MARK BENJAMIN: That’s right. There are in the data that we received — the latest data that we received from the Pentagon, there are a little over 500 psychiatric evaluations which are people that have mental problems bad enough they need to be put on airplanes. There are hundreds of other evacuations for neurosurgery and neurological problems. We don’t know what those are. The Pentagon so far hasn’t told us. Perhaps they will. I hope they will. We don’t know what that means. We don’t know if those are just brain injuries. We don’t know — there’s a gamut of possible explanations, even the fact that, frankly, some of the troops in Iraq are taking a very, very potent malaria drug. I know it sounds far-fetched but there are soldiers who say they have had brain problems because of the malaria drug called larium. We just don’t know what is happening with the brain problems.
AMY GOODMAN: Would the administration also be interested in classifying casualties more as non-combat casualties because then you don’t have those numbers adding up of the dead and the wounded?
MARK BENJAMIN: There are certainly people who worry that that is the case. I have seen no evidence so far in my reporting to indicate anything other than that the Pentagon tries to categorize illnesses and injuries as accurately as they possibly can. Having said that, it is certainly something we are going to pay close attention to in the future.
AMY GOODMAN: Now on this end, when wounded soldiers come home. Mark Benjamin of U.P.I is our guest and has done several pieces on the sick and wounded at Fort Stewart, Georgia, being credited by senators for changing the conditions there having more help sent in. Can you talk about what’s happened at Fort Stewart?
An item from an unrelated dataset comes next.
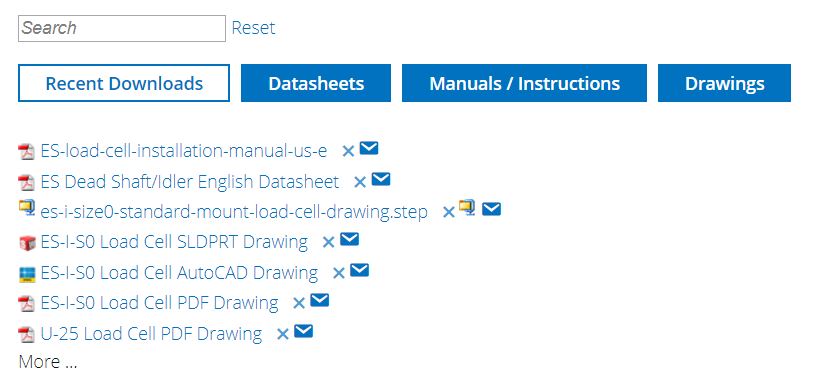
Task: Open the ES Dead Shaft/Idler English Datasheet link
Action: pyautogui.click(x=190, y=182)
MARK BENJAMIN: Well, what has happened at Fort Stewart, as you know, at that particular base, there were a little over 600 soldiers on what they called medical hold. These are national guard and army reserve soldiers, many of whom returned from Iraq who were waiting weeks and months for doctors and staying in what people think was substandard housing with no running water. The Pentagon has flown in a team of doctors. They are moving more money to Ft. Stewart. They have taken several hundred of the soldiers in the worst barracks there and have moved them to other bases. The Pentagon is revisiting the policy at how quickly it can get doctors to soldiers awaiting treatment at bases. Quite a bit has happened. Senator Bond and Senator Leahy from Vermont are saying they’re going to pursue this very aggressively, which I’m glad to hear.
AMY GOODMAN: You can describe the conditions that they were held in and how it was it took so long for the military to take care of their own?
MARK BENJAMIN: The conditions at Ft. Stewart there were as I said, 633 I think the time I visited Ft. Stewart last month. Many of the soldiers were in barracks built in world war ii era for training purposes. These were one-room cement barracks with no air conditioning, which is a problem in southern Georgia, as you can imagine. No running water. The soldiers were kept in bunk beds. They have no private place to put their belongings. They have to walk outdoors to go to the bathroom, which is a common bathroom which most people don’t like. These are probably fine for training. Not okay, I think, for injured troops or wounded troops and so on. But the biggest — the biggest complaint, and I heard this at Ft. Knocks as well, is long, long waits, weeks and months, believe it or not, to go see doctors or found or illnesses. I think that bothered soldiers the most.
AMY GOODMAN: Well, I want to thank you very much for being with us, Mark Benjamin, the Investigations Editor for U.P.I United Press International.
MARK BENJAMIN: Thank you for having me.